#### Textauszug:
--------------------------------------------------

Die RegioKomm gründete im Sommer 2008 mit der Süwag Wasser GmbH die Servicegesellschaft Klärschlammentsorgung Hesselberg GmbH (Anteile RegioKomm 51%, Süwag 49%), welche für den Transport und die Verwertung des Klärschlamms zuständig ist. Die Süwag Wasser GmbH baute und betreibt die Klärschlamm-Trocknungsanlage in der Stadt Leutershausen, in welcher der Klärschlamm aus den beteiligten Kommunen getrocknet wird. Die Wärme zur Trocknung des Klärschlamms wird solar im Treibhaus erzeugt und aus der Biogasanlage Sachsen-Altmühlgrund GmbH in Leutershausen bezogen. Das Endprodukt der Trocknung ist ein Granulat mit einem Trockensubstanzgehalt von ca. 90%. Dieses Granulat weist einen Heizwert ähnlich dem von Rohbraunkohle auf und wird als Ersatzbrennstoff in der Zementindustrie eingesetzt.
2009 trat der RegioKomm eine weitere Kommune, die Gemeinde Röckingen bei. Weitere Kommunen haben Interesse zum Beitritt erklärt.
Ziele:
2004 schlossen sich 20 Kommunen der Region Hesselberg zusammen und legten gemeinsam mit der Entwicklungsgesellschaft Region Hesselberg mbH folgende Ziele einer künftigen gemeinsamen Klärschlammverwertung fest:
-
Wirtschaftliche und nachhaltige Verwertung des kommunalen Klärschlammes
-
Optimierung der Transportmengen und Transportwege
-
Verbesserung der Umweltbilanz durch aktiven Bodenschutz und Minderung des CO2 Ausstoßes
-
Stärkung regionaler Wirtschaftskreisläufe und damit Steigerung der regionalen Wertschöpfung
-
Nutzung von bisher ungenutzter Restwärme, z. B. aus Biogasanlagen
-
Langfristige Planungs- und Finanzsicherheit (10 Jahre)
-
Keine hohen Investitionskosten und Risiken für die Kommunen
-
Beteiligung der Kommunen an den Entscheidungen und damit Mitsprache in der kommunalen Entsorgung
Besonderheiten:
Die ergebnisoffene Herangehensweise hat sich sehr gut bewährt:
-
Interkommunale Zusammenarbeit im Bereich der Klärschlammverwertung
-
Die Kommunen müssen nicht selbst investieren; die finanziellen Investitionen trägt die Süwag;
-
die RegioKomm Hesselberg gKU bringt den Klärschlamm als Wertstoff in die Servicegesellschaft ein;
-
Transportwege und -mengen sind optimiert
-
die Aufträge für Transport und Pressung der Klärschlämme bleiben weitgehend in der Region
-
Über die RegioKomm sind die Kommunen im Entscheidungsprozess beteiligt und
-
mit einer Vertragslaufzeit von 10 Jahren ist Planungssicherheit gegeben;
-
Die größeren Kommunen, die mehr Klärschlamm einbringen, tragen zu einem gewissen Anteil die Kosten kleinerer Kommunen mit (Solidarprinzip)

--------------------------------------------------

#### Erfasste Daten:
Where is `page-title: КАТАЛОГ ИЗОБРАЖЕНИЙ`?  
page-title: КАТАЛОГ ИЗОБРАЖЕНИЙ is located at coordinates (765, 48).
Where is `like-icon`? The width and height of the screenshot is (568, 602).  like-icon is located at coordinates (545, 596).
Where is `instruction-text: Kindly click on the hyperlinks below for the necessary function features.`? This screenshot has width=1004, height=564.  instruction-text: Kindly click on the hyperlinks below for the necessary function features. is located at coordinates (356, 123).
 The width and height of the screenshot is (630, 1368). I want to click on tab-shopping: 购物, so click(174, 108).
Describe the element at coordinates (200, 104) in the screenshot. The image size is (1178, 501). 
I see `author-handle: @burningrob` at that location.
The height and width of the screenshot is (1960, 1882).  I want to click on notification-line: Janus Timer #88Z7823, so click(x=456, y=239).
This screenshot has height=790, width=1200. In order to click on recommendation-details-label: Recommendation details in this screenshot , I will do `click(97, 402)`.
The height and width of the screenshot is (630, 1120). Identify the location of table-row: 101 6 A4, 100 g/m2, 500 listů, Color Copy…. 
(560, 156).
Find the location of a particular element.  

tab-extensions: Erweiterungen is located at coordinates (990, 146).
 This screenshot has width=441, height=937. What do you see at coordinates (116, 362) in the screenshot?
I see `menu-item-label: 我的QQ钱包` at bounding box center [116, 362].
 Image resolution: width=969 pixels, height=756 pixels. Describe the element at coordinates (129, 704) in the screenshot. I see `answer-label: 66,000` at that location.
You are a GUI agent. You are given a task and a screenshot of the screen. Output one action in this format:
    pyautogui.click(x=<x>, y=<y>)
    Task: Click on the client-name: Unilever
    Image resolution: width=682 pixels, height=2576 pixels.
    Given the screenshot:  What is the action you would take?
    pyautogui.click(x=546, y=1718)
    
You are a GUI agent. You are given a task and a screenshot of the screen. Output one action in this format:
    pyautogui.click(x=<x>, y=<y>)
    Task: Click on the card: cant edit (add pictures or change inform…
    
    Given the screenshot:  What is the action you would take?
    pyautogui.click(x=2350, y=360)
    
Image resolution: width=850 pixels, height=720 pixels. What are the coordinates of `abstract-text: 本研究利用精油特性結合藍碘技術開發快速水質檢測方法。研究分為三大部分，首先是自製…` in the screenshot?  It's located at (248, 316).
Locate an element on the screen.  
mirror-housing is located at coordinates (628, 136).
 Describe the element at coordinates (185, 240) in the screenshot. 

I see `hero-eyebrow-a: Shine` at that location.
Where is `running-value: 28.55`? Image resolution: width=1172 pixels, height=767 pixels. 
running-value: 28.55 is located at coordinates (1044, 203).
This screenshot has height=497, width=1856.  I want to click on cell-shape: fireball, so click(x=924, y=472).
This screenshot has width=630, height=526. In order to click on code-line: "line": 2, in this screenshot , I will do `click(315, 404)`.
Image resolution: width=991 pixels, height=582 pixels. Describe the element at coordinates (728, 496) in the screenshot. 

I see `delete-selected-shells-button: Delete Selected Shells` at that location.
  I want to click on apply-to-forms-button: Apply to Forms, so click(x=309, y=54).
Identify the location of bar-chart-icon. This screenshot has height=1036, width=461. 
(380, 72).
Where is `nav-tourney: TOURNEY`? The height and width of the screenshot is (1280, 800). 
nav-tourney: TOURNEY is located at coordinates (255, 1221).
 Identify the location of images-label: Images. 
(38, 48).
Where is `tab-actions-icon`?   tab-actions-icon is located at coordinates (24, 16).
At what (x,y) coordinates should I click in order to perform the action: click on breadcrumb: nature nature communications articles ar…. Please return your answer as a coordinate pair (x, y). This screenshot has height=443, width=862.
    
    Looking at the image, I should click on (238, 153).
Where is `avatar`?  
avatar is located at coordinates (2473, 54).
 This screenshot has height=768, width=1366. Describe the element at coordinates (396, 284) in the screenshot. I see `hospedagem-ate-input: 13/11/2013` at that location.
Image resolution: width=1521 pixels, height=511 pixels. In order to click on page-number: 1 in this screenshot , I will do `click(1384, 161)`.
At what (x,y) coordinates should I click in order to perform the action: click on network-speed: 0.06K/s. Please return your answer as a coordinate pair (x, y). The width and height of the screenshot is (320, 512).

--------------------------------------------------

#### Erforderliche Schritte:
a) Schreiben Sie aus dem Textauszug zur Klärschlammverwertung den Abschnitt ab, der mit den Worten "Die RegioKomm gründete" beginnt und mit "der Zementindustrie eingesetzt." endet.
b) Beantworten Sie anhand des Textauszugs zur Klärschlammverwertung folgende Fragen:
(i) Welchen Trockensubstanzgehalt hat das Granulat, das als Endprodukt der Trocknung entsteht?
(ii) Welche Gemeinde trat 2009 der RegioKomm bei?
(iii) Wie viele Kommunen der Region Hesselberg schlossen sich 2004 zusammen?

#### Ihre Antworten:
a)
Die RegioKomm gründete im Sommer 2008 mit der Süwag Wasser GmbH die Servicegesellschaft Klärschlammentsorgung Hesselberg GmbH (Anteile RegioKomm 51%, Süwag 49%), welche für den Transport und die Verwertung des Klärschlamms zuständig ist. Die Süwag Wasser GmbH baute und betreibt die Klärschlamm-Trocknungsanlage in der Stadt Leutershausen, in welcher der Klärschlamm aus den beteiligten Kommunen getrocknet wird. Die Wärme zur Trocknung des Klärschlamms wird solar im Treibhaus erzeugt und aus der Biogasanlage Sachsen-Altmühlgrund GmbH in Leutershausen bezogen. Das Endprodukt der Trocknung ist ein Granulat mit einem Trockensubstanzgehalt von ca. 90%. Dieses Granulat weist einen Heizwert ähnlich dem von Rohbraunkohle auf und wird als Ersatzbrennstoff in der Zementindustrie eingesetzt.

b)
(i) Ca. 90 %.
(ii) Die Gemeinde Röckingen.
(iii) 20 Kommunen.